We were approaching appliances pretty quickly when something changed. I felt hot, humid. Both Angel and I started breathing a bit slower. My head dropped; I was exhausted from pushing. I saw my arms were covered in thick beads of sweat, growing by the second. I glanced to our left. Fifteen of Honeydew’s best humidifiers (on sale for three-fifths their original price) were plugged into the back wall, humming. From the sound of it, they were all running on the highest setting. The air in the aisles surrounding them had congealed into a thin, almost imperceptible liquid. As we got closer, it became thicker and thicker. It felt as if we were floating. Angel’s earring hovered, suspended just above a dangle. She spoke for both of us, saying:

“Shit, Honey. What in sam hell we just stumble into?”

All of the boxes, stacked oh so high, were dark and damp. Irreparable, if I had to guess. Four teenagers in ripped Vans swam above our heads, cursing at us, each other, who knows. We caught our reflection in their faces, arrested somewhere between fright and excitement.

“Push me up there with them,” Angel said. I assented and kicked off.

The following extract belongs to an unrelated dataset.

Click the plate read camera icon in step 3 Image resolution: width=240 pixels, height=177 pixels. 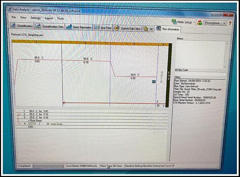(x=154, y=81)
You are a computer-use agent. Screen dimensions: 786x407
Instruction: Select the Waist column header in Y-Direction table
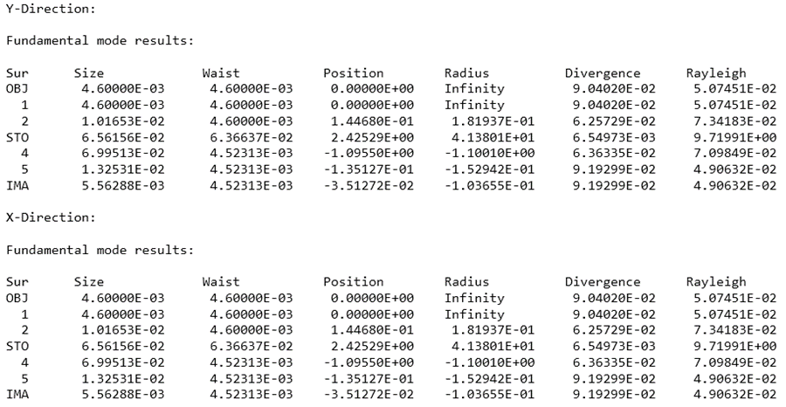pos(220,72)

The harder I kicked, the better the view we had. Soon enough, we were afloat in the rafters. All of Bonnie’s, those ten square acres, came into full view. The meticulously designed packaging diminished to a blur; the products themselves seemed even to move away; and the shoppers—the people, rather—were all that remained. Back in the Bed & Bath Department, a woman dozed on a bed while children swung pillows at each other. Over in the diaper aisle, a laughing couple perused their options. And a man in chunky white shoes sprinted towards us.

He stopped.

A woman had dropped a few large boxes. He bent over to pick them up, gave her a reassuring pat on the arm, and sprinted on. Just below, I heard Angel call out:

“Well I’ll be damned. Looks like I might need a towel after this!” “Don’t worry,” I yelled through the air “Bed & Bath, aisle 46!”